Before we begin though, let’s discuss what a deal registration program is for. Typically, a deal registration program is rolled out to ensure that a specific partner who is selling to the end customer—and has put in a lot of effort in building that opportunity to near-closure—doesn’t lose the sale at the last minute to another partner who walks in and scoops up the deal with lower pricing or via some other mechanism. A deal registration program is also designed to protect channel partners from competition with the vendor’s direct sales force in cases where the vendor organization combines direct and indirect sales in its go-to-market model.
Now with the basics of deal registration program behind us, let’s focus on the core factors that need to be thought through and protected:
- Begin with the partner in mind – It is useless to have a deal registration program that in the end doesn’t make the partner win. Many organizations roll out a deal registration program just for the sake of having one, but then they fail to think through how a partner’s business needs should be protected. For example, the protection might extend beyond simply protecting the deal to providing a higher margin, if a partner is able to attach other products and services. The entire focus for your deal registration program should be on protecting your partners’ investment and increasing their profitability. This focus is critical for a successful deal registration program.

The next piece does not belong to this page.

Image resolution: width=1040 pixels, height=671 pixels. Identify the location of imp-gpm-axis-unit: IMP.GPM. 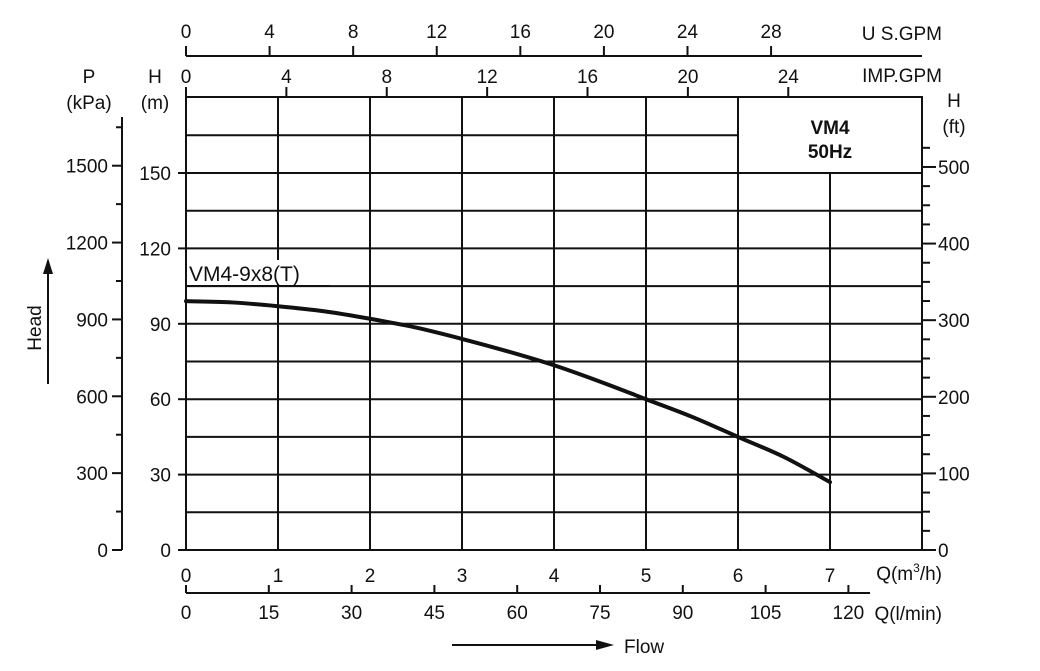
(902, 76).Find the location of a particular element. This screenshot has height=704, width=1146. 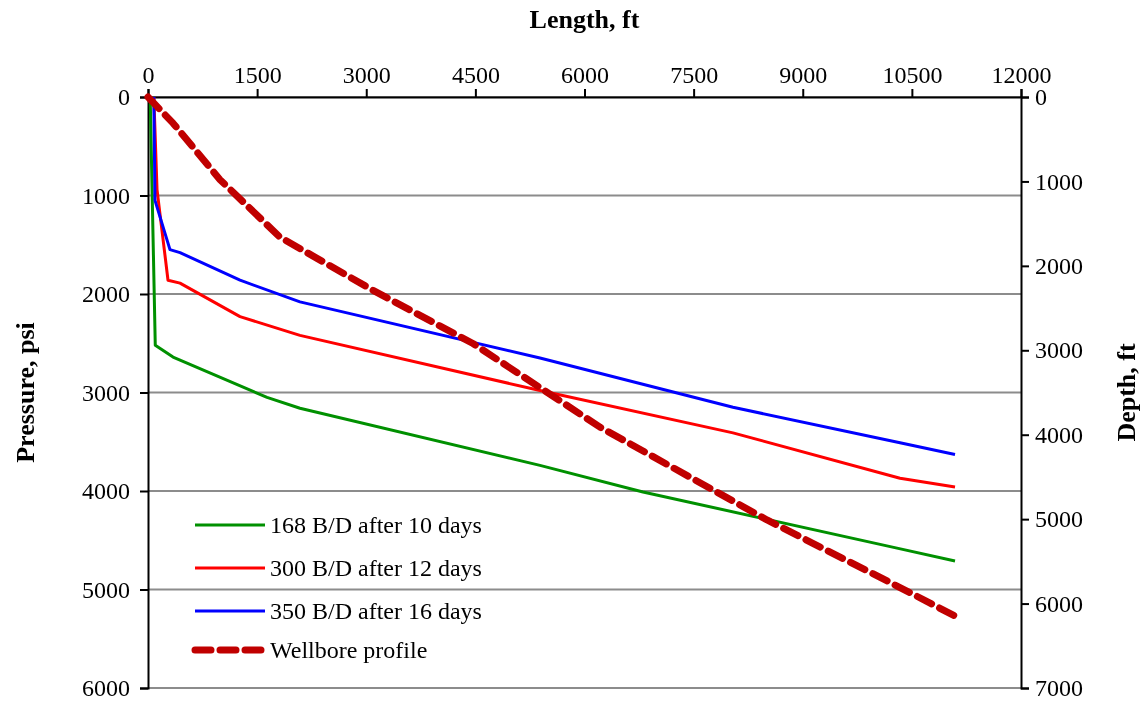

x-tick-label: 7500 is located at coordinates (694, 75).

- The end user’s needs always come up in the end – In addition to designing your deal registration program with your partner’s business interest in mind, you also must make sure the program creates value for the end-customer who is ultimately going to carry out the transaction. When you lock out a deal on behalf of a specific partner, you need to make sure through the deal qualification and registration process that the partner is actually qualified and has the capabilities to truly satisfy the end user’s needs around your products and services.If your deal registration program blocks other qualified partners out, but ends up selecting a less-capable partner, the result may be end-user dissatisfaction and even loss of the sale. This registering a deal scenario is tricky to manage, and it must be handled carefully by the vendor, who will need to have a good understanding of the capabilities of individual partners.
- You need to make money too –The entire reason for you to put a deal registration program in place is to sell more through a broadly distributed channel in the most effective way. While you have to think through the needs of your partners and end-users, you also have to be certain the deal registration program protects those partners who are most vested with you. Providing preferential treatment to partners that are more inclined to support your business goals is not only ethical but also makes common business sense. The key here is to be transparent about it by clearly stating the criteria you use for providing protection to a certain partner over another. If you follow these guidelines, however, you will see magic happen in your channel.

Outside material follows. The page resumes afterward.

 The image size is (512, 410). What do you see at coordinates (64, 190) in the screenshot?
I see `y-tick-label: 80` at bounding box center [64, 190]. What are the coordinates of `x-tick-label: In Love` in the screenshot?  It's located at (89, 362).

As you can see from this outline, registering a deal is not rocket science and designing an effective deal registration program is no big mystery. Making a deal registration program successful is really a matter of aligning the capabilities and interests of all of the involved parties with program details. Spend some time figuring out the sequence of the registration process. Identify priorities and pay attention to nuances in each area of the program to make sure you put the partner first, carefully consider the needs of the end-user and protect your own business interests.